The mutual inter-unit test approach is a good alternative to the self-checking technique, providing better multiprocessor testability, which is demonstrated in the present section.

Let  $\pi^+(t)$  be the probability that a processor unit of the multiprocessor is properly detected as faulty by a separate test unit (NTU). Taking into account that there are  $C_j^i = \frac{j!}{i!(j-i)!}$  possible combinations of testing neighbors correctly reporting that the current processor is faulty, the following Equation may be deduced:

$$P^{+}(t) = \sum_{i=\left\lceil d(d-1)+1/2 \right\rceil}^{d(d-1)+1} C_{d(d-1)+1}^{i} \pi^{+}(t)^{i} \left[1 - \pi^{+}(t)\right]^{d(d-1)-i+1}$$
(8)

Equation (8) gives the probability  $P^+(t)$  that a processor unit is properly detected as faulty subject to the mutual inter-unit test approach employed.

To evaluate the effect provided by the mutual inter-unit test, we assume that  $\pi^+(t)$  equals the probability of successful self-test (we presuppose that each processor has a built-in NTU or similar hardware to check its state) and then calculate  $P^+(t)/\pi^+(t)$  depending on d and  $\pi^+(t)$  with fixed  $\pi^+(t)$  and d, respectively (see Figure 4).



Figure 4. (a)  $P^+(t)/\pi^+(t)$  versus d and (b)  $P^+(t)/\pi^+(t)$  versus  $\pi^+(t)$  graphs for fixed  $\pi^+(t)$  and d, respectively.

The graphs in Figure 4 demonstrate that the mutual inter-unit test approach is effective as long as  $\pi^+(t) \in [0.6; 0.9]$ . If  $\pi^+(t) \to 1$  or  $\pi^+(t) \to 0.5$ , then  $P^+(t)/\pi^+(t) \to 1$ , thus the effectiveness gracefully degrades.

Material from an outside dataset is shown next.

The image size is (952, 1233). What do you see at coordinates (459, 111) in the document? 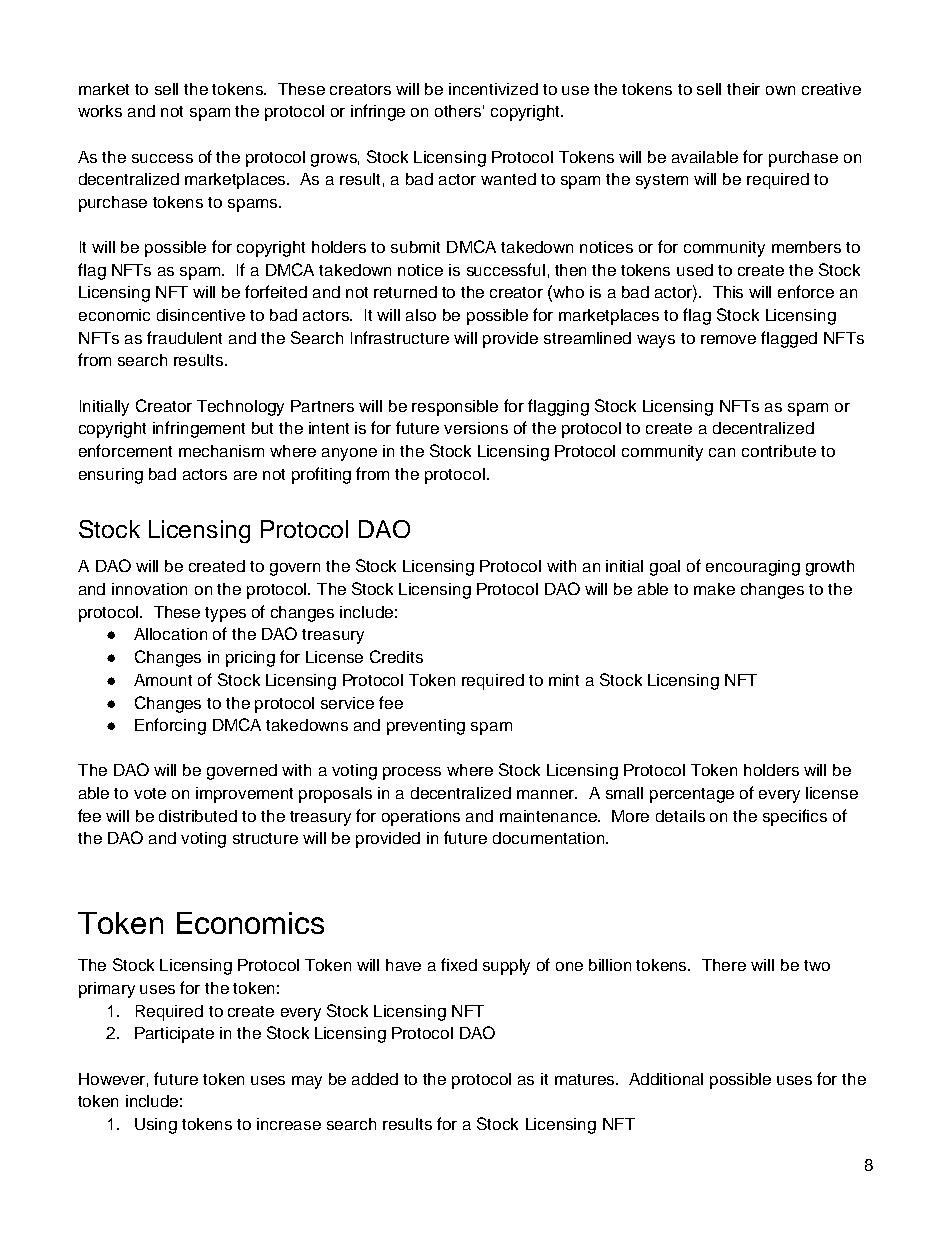
I see `others` at bounding box center [459, 111].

Our approach provides minimal effect for 2-dimensional multiprocessors (8% to 12% better than self-checking with  $\pi^+(t) \in [0.6; 0.9]$ ). If more dimensions are added, then with  $\pi^+(t) \in [0.6; 0.8]$ , it is possible to get 20% or more effectiveness growth. Note that  $\pi^+(t) = 0.6$  is approximately the point of maximum effectiveness as the number of dimensions increases.

# 7. THE AREA COST OF THE TEST HARDWARE

In our investigation, we have evaluated the area cost added by the test hardware. We assumed different VLSI MP dimensions d and calculated the area occupied by the logic gates in the test unit hardware. We fixed the number of test instructions supported by each processor unit  $k_{max}$ .

The graphs shown in Figure 5 demonstrate the VLSI area penalty *versus* VLSI MP dimension d. For low-dimension multiprocessors, the extra area remains as low as O(10000) logic gates, which is much lower than the area occupied by the processor core. For example, in a 3-dimensional multiprocessor, less than 18000 extra gates need to be added to each processor unit to support up to 32 test routines at each unit. If we add more test scenarios, then the VLSI area penalty will increase drastically. For example, a 3-dimensional VLSI MP needs over 260000 extra logic gates at each unit to support up to 512 different test routines.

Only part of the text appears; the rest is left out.